Directed by Nagesh Kukunoor
Rating: **** ½
How far would you go for love? That's the question which the narrative softly raises.
How far would YOU go to see this film? That's the question every movie-enthusiast should ask loudly.
Very frankly, Dor takes you by complete surprise. Of course you expect a certain aesthetic and technical finesse in a Kukunoor creation. But nothing he has done so far—not the under-rated 3 Deewaarein and certainly not the hugely-feted Iqbal—prepares us for the luminous spiritual depths and the exhilarating emotional heights of Dor.
The stunningly original screenplay sweeps in a caressing arc, over the separate yet bonded lives of two women, Zeenat (Gul Panag) in the snowscapes of Himachal Pradesh and Meera (Ayesha Takia) in the parched sand-storms of Rajasthan.
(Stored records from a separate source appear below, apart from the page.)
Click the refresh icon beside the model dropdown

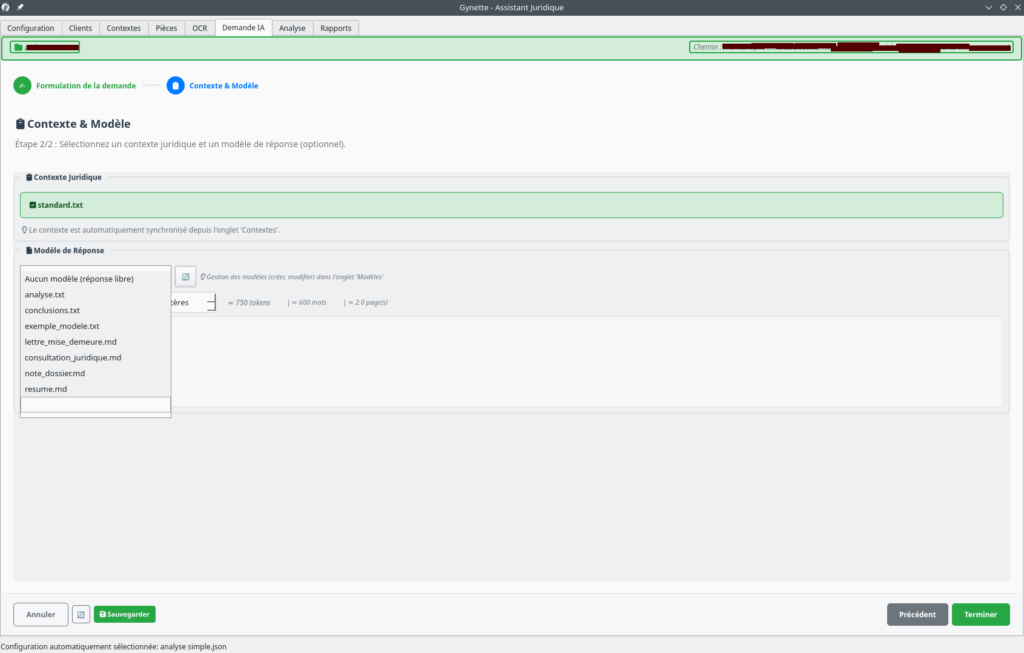(x=185, y=276)
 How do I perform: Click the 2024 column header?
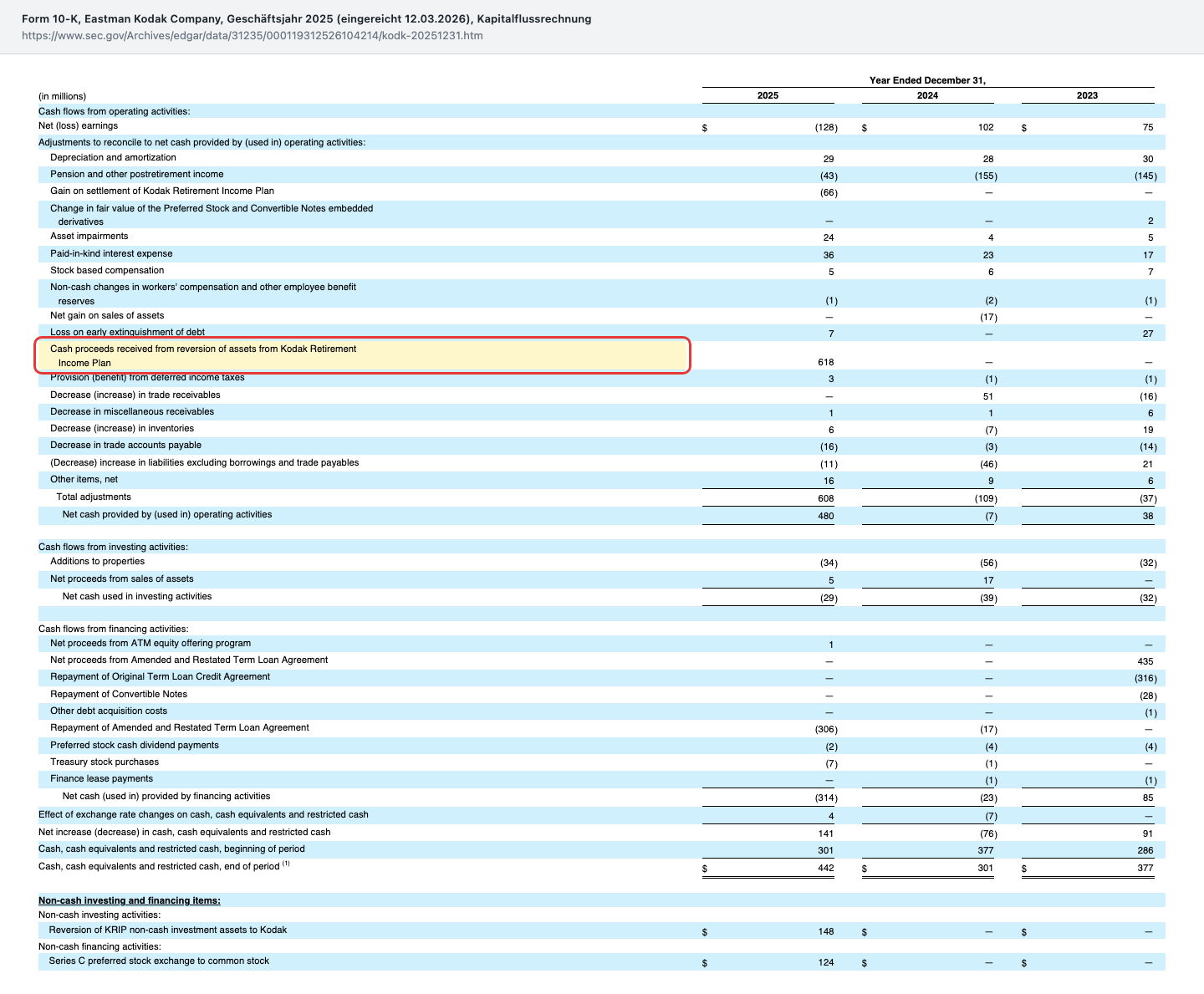(927, 95)
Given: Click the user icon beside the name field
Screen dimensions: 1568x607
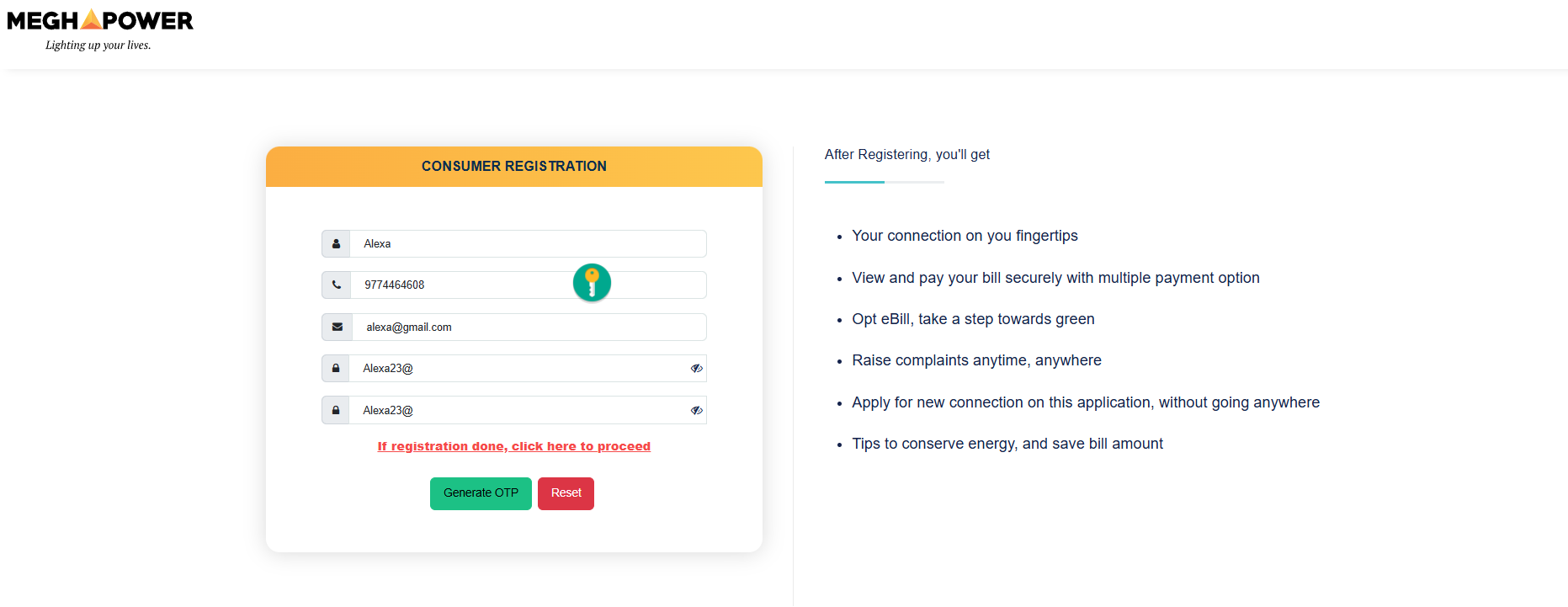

The picaresque pilgrimage of one woman into the life of another is charted in the resplendent rhythms of a rather zingy symphony played at an octave that's at once subdued and persuasive.
Dor could any time lapse into being one of those tedious works on women's emancipation. Kukunoor controls the emotional tide with hands that know when to exercise restrain and when to let go.
Dor flies high and effortlessly in an azure sky, creating elating dips and curves in the skyline without ever letting go of the thematic thrusts that take the director as far into the realm of realism as cinematically possible, without losing out on that wonderful quality of cinematic splendour that separates poetry from sermons.
Join Zeenat,then, on her bizarre impossible quest to find a achingly young newly widowed woman whom Zeenat has never seen, met or even heard of until her husband's sudden tryst with crisis.
The way Kukunoor weaves the two unconnected lives in contrasting hinterlands is not short of magical.
The eye for detail (take a bow Sudeep Chatterjee, Munish Sappal, Sanjeev Dutta and Salim-Suleiman for conferring a subtle but skilled splendour through your cinematography, art direction, editing and music) is so keen, you tend to stare not at the screen, but at feelings and emotions that aren't visible.
From the initial scenes of tender bonding between between the two women and their respective spouses , to the indelible sisterhood between the two bereaved women that constitutes the end-notes of this sublime celluloid symphony....Kukunoor's world of wistful peregrinations is as fragile as it's powerful.
The quality of fire-and-ice is not just all-defining, it also provides a subliminal text to the narrative's inner world where ideologies and 'isms' fade, only pain hurt and betrayal remains.
There're moments of unbearable poignancy in the film. The sequence where the child-woman gone from bright bride to wan widow in months, opens her dead husband's suitcase, is remarkable for creating a disturbing sense of spatial disharmony...The frailty of the widowed girl is weighed against the huge expanse of the crumbling room containing that one tiny accusing blue suitcase that symbolizes her shattered world.
Scenes of female bonding between Ayesha Takia and her dead husband's grand mother (Uttara Baovkar) convey a familiar yet refreshing genuineness.
But it's the Takia-Panag sisterhood that sustains the narrative. Both the actresses are huge revelations, Takia winning more sympathy votes for the sheer poignancy of her character's predicament.
Scenes such as the one where she falls unconscious while hearing the news of her husband's death over the only cellphone in the village, or the one where she furtively dances to You're my sonia stay etched beyond the frames.
Chunks of the film where Zeenat tries to locate Meera are designed as an ongoing travel-adventure. You wish Kukunoor hadn't introduced Shreyas Talpade's character ....He adds nothing to the central theme of female bonding. In fact Talpade's drunken confessions of love to Panag in the wilderness, and Kukunoor's obtrusive appearance as a engineer who has designs over Takia, are somewhat embarrassing.
It's not as if such things don't happen in real life. It's just that these situations don't belong to a world that Kukunoor has built out of the finest threads of humanism compassion and empathy.
Is Dor one of the most poignant films in recent times? Most probably it is. When it comes to portraying a forlorn yet undefeated sisterhood it stands tall and stately right up there with Deepa Mehta's Water.